Two good friends of mine have recently witnessed the birth of their first grandchild, and they said it was both an exhilarating and miraculous experience.  Their son is about 26, and has been living in their home with his girlfriend since graduating from a British university four years ago.  As the girl got pregnant, they decided to get married, and a wedding banquet has been scheduled for next year together with the 100-day celebration of the newborn baby.  Who is footing the bill?  Of course it is the proud grandfather.

In fact, such arrangements have become the norm rather than the exception.  Young adults are often seen accompanied by mid-aged parents when purchasing new flats, for without the parents’ financial support, they will not have been able to come up with the huge sum of down payment. Surprisingly, parenting has now become a life-long financial commitment not only for rich parents because according to a recent research by the HSBC, about 50% of the respondents have to provide for their adult children aged 18 or above, and intriguingly, almost 30% of them are still supporting their adult sons and daughters who are older than 30! 

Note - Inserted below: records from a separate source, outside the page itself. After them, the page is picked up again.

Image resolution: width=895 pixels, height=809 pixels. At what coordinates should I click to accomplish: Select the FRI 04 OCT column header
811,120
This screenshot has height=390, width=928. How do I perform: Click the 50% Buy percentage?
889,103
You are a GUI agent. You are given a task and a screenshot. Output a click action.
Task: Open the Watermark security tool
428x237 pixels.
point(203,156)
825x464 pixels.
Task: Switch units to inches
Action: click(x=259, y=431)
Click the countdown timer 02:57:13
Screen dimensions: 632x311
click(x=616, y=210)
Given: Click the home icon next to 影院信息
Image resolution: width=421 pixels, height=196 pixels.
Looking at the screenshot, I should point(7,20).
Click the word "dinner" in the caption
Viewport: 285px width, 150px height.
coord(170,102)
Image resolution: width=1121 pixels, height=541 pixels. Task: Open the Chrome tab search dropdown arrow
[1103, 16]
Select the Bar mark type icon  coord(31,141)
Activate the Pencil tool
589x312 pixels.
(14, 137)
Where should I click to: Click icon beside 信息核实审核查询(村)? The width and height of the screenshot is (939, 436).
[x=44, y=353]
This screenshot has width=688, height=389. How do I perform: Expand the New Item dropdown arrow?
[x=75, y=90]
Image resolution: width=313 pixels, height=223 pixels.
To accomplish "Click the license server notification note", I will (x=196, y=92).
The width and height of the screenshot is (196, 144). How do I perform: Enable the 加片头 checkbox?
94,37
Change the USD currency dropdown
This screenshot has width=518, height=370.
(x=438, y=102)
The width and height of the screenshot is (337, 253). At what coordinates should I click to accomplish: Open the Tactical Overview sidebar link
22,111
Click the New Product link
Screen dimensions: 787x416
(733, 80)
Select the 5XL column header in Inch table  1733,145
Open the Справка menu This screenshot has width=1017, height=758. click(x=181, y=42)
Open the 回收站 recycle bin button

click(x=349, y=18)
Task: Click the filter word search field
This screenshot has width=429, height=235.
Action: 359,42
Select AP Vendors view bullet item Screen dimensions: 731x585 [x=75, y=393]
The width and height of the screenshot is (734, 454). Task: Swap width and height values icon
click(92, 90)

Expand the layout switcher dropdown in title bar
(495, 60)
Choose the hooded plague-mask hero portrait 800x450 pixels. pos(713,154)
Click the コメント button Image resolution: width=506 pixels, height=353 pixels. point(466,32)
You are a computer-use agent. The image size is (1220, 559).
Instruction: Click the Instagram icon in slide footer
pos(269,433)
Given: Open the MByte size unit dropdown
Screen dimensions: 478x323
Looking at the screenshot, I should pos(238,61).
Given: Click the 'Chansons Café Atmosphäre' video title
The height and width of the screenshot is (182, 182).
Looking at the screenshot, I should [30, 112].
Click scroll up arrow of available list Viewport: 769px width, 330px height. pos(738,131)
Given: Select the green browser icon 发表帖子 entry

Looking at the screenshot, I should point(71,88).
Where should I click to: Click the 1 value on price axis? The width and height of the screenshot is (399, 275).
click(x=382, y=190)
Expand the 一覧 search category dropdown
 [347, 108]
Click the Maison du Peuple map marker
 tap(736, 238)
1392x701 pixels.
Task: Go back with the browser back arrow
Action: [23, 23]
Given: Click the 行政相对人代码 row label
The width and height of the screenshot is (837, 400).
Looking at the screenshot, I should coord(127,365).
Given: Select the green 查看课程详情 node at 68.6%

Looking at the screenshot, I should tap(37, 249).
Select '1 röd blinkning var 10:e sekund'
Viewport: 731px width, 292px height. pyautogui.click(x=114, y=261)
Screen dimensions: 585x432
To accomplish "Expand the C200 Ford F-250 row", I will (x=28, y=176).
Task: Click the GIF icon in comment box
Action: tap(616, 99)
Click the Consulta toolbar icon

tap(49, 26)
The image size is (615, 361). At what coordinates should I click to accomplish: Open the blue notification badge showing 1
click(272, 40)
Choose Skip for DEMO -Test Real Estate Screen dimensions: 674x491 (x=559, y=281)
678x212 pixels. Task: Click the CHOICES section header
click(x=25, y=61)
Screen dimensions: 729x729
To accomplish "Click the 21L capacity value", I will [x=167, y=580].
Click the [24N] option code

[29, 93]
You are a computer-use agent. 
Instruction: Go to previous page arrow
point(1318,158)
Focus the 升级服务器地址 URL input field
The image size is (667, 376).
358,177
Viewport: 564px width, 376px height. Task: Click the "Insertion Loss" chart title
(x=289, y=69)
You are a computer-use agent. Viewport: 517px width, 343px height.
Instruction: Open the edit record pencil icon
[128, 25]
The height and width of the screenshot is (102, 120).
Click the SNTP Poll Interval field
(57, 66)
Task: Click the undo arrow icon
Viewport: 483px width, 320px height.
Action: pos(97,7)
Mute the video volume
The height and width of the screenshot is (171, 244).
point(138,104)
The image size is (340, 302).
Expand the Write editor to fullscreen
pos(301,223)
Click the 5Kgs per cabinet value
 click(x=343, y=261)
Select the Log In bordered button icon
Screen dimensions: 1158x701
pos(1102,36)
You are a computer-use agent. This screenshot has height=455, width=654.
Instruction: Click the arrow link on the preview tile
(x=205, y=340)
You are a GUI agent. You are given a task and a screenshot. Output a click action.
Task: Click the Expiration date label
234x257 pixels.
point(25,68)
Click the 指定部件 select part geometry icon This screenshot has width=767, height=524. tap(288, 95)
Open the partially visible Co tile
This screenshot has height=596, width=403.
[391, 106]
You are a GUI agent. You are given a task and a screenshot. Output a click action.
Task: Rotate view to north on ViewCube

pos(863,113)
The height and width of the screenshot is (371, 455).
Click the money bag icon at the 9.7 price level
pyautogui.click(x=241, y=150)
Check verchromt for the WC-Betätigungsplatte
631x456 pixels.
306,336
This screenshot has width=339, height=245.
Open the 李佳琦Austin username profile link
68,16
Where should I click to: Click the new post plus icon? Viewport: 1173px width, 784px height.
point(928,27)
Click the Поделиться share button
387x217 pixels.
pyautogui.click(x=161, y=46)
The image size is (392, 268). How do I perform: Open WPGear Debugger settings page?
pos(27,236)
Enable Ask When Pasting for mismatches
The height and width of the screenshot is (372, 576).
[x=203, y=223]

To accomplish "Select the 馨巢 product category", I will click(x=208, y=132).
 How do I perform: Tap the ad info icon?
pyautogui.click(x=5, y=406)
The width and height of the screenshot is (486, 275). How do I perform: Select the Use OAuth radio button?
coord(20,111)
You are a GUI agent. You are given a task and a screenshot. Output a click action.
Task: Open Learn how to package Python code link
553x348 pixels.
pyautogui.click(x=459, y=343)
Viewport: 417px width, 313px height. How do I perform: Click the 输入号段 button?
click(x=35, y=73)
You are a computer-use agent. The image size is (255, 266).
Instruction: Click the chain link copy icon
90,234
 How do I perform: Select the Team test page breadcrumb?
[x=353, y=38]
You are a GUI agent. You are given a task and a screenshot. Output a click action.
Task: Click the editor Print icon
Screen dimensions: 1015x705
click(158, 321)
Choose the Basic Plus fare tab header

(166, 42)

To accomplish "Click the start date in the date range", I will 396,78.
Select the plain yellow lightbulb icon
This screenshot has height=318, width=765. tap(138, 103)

Education, as expected, is the number one concern among these loving parents.  Faced with the choice of retirement savings or their children’s education, two-thirds of them will opt for the latter.  A friend of mine has recently sold his flat to pay for his niece’s university education in the United States.  Another good friend is paying one million a year, which is almost his yearly income, to support his two children’s education expenses in two top American schools.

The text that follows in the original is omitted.